:: Exercise materials

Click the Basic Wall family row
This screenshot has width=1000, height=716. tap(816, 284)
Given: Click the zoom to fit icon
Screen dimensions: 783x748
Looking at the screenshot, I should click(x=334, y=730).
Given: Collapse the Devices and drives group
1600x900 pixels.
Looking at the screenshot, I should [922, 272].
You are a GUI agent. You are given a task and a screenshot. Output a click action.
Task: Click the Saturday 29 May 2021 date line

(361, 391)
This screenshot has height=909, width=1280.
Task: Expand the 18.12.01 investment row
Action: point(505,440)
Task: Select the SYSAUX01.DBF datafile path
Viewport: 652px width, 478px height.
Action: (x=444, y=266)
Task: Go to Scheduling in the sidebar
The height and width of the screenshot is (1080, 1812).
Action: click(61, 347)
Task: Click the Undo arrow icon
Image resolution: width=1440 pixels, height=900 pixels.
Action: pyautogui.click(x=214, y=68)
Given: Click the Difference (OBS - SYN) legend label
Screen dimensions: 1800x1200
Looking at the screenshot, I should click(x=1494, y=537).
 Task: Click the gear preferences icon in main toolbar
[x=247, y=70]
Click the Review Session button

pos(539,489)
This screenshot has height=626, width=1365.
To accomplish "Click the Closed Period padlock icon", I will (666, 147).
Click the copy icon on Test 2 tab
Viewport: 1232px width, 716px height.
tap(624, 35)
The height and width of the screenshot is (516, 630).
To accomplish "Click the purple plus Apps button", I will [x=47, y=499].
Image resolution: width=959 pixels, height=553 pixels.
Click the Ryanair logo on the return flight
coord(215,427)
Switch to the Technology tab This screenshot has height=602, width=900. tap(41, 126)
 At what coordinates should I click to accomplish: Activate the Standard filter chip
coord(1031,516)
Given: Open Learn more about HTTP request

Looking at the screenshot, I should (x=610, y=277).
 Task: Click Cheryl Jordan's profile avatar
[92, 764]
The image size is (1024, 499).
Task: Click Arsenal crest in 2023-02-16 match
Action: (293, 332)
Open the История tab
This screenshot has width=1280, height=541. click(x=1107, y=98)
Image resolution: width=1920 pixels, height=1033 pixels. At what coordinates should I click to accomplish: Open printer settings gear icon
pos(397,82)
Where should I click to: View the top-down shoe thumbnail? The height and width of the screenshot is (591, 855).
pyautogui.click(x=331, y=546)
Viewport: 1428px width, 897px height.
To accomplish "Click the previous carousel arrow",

::::

* **Task to complete**:
Repeat the data verbatim, line after line, leaving nothing out.

* **Exercise answer**:
Click the Basic Wall family row
This screenshot has width=1000, height=716. tap(816, 284)
Given: Click the zoom to fit icon
Screen dimensions: 783x748
Looking at the screenshot, I should click(x=334, y=730).
Given: Collapse the Devices and drives group
1600x900 pixels.
Looking at the screenshot, I should [922, 272].
You are a GUI agent. You are given a task and a screenshot. Output a click action.
Task: Click the Saturday 29 May 2021 date line

(361, 391)
This screenshot has height=909, width=1280.
Task: Expand the 18.12.01 investment row
Action: point(505,440)
Task: Select the SYSAUX01.DBF datafile path
Viewport: 652px width, 478px height.
Action: (x=444, y=266)
Task: Go to Scheduling in the sidebar
The height and width of the screenshot is (1080, 1812).
Action: click(61, 347)
Task: Click the Undo arrow icon
Image resolution: width=1440 pixels, height=900 pixels.
Action: pyautogui.click(x=214, y=68)
Given: Click the Difference (OBS - SYN) legend label
Screen dimensions: 1800x1200
Looking at the screenshot, I should click(x=1494, y=537).
 Task: Click the gear preferences icon in main toolbar
[x=247, y=70]
Click the Review Session button

pos(539,489)
This screenshot has height=626, width=1365.
To accomplish "Click the Closed Period padlock icon", I will (666, 147).
Click the copy icon on Test 2 tab
Viewport: 1232px width, 716px height.
tap(624, 35)
The height and width of the screenshot is (516, 630).
To accomplish "Click the purple plus Apps button", I will [x=47, y=499].
Image resolution: width=959 pixels, height=553 pixels.
Click the Ryanair logo on the return flight
coord(215,427)
Switch to the Technology tab This screenshot has height=602, width=900. tap(41, 126)
 At what coordinates should I click to accomplish: Activate the Standard filter chip
coord(1031,516)
Given: Open Learn more about HTTP request

Looking at the screenshot, I should (x=610, y=277).
 Task: Click Cheryl Jordan's profile avatar
[92, 764]
The image size is (1024, 499).
Task: Click Arsenal crest in 2023-02-16 match
Action: (293, 332)
Open the История tab
This screenshot has width=1280, height=541. click(x=1107, y=98)
Image resolution: width=1920 pixels, height=1033 pixels. At what coordinates should I click to accomplish: Open printer settings gear icon
pos(397,82)
Where should I click to: View the top-down shoe thumbnail? The height and width of the screenshot is (591, 855).
pyautogui.click(x=331, y=546)
Viewport: 1428px width, 897px height.
To accomplish "Click the previous carousel arrow",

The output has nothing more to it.